⟨

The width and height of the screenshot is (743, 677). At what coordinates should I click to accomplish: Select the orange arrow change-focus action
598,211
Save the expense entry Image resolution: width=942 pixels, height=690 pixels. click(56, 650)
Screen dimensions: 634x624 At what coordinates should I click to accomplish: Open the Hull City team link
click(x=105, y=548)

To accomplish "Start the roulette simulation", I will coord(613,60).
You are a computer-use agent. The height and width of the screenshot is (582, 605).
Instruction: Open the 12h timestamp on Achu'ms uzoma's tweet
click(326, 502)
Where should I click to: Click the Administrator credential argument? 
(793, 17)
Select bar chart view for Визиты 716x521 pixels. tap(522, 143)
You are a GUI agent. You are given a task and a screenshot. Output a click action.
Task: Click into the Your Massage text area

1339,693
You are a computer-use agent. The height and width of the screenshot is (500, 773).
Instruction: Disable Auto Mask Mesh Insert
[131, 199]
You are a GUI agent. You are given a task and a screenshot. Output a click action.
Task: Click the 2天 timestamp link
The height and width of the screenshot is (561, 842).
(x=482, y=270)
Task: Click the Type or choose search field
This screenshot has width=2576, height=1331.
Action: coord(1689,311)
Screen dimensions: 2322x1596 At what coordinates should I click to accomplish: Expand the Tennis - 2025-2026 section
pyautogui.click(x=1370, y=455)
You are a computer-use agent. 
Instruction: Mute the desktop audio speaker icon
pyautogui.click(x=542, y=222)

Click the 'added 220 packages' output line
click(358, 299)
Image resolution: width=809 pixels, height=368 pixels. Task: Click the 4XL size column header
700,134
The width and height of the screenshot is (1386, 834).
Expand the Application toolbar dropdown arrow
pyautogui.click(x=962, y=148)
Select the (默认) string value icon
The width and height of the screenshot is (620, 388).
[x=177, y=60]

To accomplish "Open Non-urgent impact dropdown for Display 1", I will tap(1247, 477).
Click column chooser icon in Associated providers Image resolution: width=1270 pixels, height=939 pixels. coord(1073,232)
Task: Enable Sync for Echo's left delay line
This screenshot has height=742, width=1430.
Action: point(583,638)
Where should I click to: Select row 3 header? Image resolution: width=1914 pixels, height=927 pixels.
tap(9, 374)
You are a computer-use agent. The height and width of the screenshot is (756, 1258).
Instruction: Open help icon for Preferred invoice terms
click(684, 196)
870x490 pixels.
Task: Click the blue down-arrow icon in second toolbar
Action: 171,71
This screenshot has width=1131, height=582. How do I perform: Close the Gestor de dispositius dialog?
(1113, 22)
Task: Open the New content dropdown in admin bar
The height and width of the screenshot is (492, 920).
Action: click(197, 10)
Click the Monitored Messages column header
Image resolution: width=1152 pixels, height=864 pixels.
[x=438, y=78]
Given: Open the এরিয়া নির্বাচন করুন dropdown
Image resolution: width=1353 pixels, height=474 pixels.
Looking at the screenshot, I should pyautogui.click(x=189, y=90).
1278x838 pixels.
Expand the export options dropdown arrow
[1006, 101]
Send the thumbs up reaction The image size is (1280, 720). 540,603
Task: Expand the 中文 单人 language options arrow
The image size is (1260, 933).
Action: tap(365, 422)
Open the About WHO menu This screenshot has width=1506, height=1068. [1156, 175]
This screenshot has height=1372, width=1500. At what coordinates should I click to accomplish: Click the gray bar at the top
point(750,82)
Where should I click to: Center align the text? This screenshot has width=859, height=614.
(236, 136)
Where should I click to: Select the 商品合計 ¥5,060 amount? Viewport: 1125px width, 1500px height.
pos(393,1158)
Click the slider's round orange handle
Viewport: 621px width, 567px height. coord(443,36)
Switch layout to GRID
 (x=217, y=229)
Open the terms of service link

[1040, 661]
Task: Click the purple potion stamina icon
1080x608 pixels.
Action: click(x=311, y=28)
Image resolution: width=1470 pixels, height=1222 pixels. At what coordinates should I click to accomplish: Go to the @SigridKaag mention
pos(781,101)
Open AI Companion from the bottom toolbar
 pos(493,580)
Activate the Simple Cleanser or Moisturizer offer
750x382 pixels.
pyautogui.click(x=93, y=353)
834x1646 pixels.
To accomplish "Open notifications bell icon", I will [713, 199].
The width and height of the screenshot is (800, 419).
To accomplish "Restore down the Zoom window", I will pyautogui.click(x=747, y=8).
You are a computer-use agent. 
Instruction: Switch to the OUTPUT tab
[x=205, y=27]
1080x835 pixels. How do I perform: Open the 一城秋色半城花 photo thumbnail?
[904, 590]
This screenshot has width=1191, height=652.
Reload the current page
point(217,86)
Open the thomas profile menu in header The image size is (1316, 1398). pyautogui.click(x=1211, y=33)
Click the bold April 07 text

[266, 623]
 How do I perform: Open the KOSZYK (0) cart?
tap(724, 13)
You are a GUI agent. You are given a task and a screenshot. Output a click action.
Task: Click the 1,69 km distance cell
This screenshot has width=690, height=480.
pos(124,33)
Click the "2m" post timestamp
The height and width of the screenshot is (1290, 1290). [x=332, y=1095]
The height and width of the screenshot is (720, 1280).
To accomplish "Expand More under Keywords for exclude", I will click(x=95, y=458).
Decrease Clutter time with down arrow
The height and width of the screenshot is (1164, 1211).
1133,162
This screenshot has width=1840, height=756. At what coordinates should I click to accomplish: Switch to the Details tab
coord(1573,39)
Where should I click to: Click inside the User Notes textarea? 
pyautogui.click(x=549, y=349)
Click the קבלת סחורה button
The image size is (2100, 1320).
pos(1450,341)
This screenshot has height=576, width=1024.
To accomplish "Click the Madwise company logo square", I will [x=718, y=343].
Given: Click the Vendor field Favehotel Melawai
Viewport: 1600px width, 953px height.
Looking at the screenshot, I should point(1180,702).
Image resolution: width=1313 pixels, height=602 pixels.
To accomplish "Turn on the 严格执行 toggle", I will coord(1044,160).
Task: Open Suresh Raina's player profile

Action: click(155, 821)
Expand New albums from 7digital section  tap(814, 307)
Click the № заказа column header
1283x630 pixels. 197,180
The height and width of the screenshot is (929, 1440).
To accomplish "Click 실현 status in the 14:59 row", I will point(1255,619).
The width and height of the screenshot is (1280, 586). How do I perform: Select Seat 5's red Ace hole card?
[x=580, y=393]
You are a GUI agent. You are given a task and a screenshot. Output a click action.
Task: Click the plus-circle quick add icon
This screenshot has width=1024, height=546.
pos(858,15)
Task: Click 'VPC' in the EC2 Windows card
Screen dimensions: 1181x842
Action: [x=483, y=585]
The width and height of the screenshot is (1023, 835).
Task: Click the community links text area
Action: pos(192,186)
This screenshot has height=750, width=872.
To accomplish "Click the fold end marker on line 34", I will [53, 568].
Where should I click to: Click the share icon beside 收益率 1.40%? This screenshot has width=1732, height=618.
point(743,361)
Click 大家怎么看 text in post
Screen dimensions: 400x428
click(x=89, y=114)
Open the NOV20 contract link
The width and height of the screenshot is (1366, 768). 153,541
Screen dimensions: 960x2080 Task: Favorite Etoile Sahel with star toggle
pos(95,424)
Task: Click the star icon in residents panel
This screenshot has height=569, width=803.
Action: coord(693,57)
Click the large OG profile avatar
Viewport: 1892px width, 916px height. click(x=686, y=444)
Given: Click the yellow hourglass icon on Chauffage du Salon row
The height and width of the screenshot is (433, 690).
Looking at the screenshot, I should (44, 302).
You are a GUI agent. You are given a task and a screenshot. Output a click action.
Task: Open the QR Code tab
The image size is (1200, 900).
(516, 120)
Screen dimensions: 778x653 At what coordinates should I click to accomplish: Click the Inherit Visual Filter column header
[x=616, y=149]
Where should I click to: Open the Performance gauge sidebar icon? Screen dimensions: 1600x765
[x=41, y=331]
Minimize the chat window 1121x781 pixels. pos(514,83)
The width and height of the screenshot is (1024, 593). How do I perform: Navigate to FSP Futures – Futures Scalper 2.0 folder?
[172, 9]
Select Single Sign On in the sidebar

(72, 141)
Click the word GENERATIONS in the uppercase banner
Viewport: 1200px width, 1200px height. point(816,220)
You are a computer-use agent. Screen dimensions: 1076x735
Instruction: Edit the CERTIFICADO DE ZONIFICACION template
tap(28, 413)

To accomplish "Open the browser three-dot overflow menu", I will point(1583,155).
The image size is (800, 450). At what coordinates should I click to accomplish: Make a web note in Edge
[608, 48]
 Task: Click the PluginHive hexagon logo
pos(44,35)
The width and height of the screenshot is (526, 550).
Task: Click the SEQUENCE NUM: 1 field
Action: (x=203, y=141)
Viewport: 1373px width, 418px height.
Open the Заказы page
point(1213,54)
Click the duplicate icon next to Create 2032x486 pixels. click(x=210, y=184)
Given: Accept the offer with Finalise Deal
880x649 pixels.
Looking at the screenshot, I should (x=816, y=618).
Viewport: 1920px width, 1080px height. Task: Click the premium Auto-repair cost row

⟩

What is expected -
Where in the entries above does the word "offer" appear? Copy each line that has it.

Task response -
Activate the Simple Cleanser or Moisturizer offer
Given: Accept the offer with Finalise Deal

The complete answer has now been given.